28 April, 2022
Carrying the history and stories of her whānau, Leading Medic Wellington's trip to Gallipoli to take part in the Anzac Day commemorations has affected her in ways that she had never imagined.
“It was really overwhelming, seeing that name, my relation, my blood," she said.
“It's such a privilege, I just don't have the words to explain."
Sergeant Thomas Haehae Wellington, originally from Ngunguru near Whangarei, served with the Auckland Mounted Rifles and was killed on 8 August 2015, aged just 25, on the Gallipoli Peninsula.
His name is commemorated alongside almost 850 others at the Chunuk Bair memorial, erected to commemorate New Zealand soldiers who died on the Gallipoli peninsula and whose graves are not known.
Leading Medic Wellington, who is based at Devonport Naval Base, said a lot of people were living through her experiences, especially her nana.
She said the opportunity to follow in the footsteps of her great-grandfather has meant a lot - not only to herself but also to her family who have never had the opportunity to travel to Turkey to pay their respects.
“Before I travelled here, I had the chance to go home and learn more about him," she said.
Reading old letters, postcards and other taonga such as newspapers from 1915 helped Leading Medic Wellington to connect further with her family member who paid the ultimate price.
She credits her father Robert and her uncle Mike for teaching her about the experiences of her great-grandfather, helping bring his story to life by sharing his experiences with her as she grew up.
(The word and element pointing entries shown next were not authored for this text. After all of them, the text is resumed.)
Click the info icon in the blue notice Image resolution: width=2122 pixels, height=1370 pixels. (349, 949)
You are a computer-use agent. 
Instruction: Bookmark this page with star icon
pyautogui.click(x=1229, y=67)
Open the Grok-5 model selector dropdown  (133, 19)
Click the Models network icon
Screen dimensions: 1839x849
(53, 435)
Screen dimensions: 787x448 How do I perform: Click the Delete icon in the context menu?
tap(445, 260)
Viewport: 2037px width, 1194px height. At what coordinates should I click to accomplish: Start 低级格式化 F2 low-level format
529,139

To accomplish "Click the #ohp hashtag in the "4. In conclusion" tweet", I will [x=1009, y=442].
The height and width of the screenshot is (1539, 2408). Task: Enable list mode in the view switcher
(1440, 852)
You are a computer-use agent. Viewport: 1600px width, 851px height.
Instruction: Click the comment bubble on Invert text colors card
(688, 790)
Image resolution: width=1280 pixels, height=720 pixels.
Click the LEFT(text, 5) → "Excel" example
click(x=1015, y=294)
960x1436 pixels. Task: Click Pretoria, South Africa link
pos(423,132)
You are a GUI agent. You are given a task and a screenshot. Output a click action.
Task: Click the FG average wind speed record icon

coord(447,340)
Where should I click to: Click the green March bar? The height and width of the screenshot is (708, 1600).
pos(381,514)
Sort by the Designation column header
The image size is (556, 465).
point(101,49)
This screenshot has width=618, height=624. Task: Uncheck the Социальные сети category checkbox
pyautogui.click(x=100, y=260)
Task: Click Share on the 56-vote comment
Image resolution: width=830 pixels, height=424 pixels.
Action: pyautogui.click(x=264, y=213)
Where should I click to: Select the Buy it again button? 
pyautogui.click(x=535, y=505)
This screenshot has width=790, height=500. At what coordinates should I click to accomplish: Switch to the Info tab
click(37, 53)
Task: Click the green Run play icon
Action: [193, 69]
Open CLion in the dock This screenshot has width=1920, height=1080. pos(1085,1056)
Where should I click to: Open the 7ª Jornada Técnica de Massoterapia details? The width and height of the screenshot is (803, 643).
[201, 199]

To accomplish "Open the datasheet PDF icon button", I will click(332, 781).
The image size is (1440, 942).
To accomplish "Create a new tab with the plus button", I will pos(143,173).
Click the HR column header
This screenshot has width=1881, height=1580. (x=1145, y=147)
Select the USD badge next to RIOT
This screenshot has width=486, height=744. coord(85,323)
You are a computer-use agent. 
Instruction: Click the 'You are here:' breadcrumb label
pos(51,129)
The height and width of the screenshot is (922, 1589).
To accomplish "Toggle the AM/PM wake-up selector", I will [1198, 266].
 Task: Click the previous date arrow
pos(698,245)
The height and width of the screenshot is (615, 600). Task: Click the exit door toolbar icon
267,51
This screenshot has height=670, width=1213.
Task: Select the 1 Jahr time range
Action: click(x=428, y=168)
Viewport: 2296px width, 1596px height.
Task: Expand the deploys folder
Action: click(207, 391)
"It means a lot to me but it means the most to my Dad, he would have done this trip if he could have."
- Leading Medic Liana Wellington
For the first time, she wore her great-grandfather’s medals this year on Anzac Day as she served as part of the catafalque guard at the Dawn Service and New Zealand memorial service at Chunuk Bair.
Leading Medic Wellington was one of around 35 members of the New Zealand Defence Force who travelled to Turkey to take part in the commemorations after a three-year absence due to the COVID-19 pandemic.
Contingent members took part in battlefield tours ahead of their duties, visiting gravesites of service personnel and learning the stories behind many of the sites and those who were killed.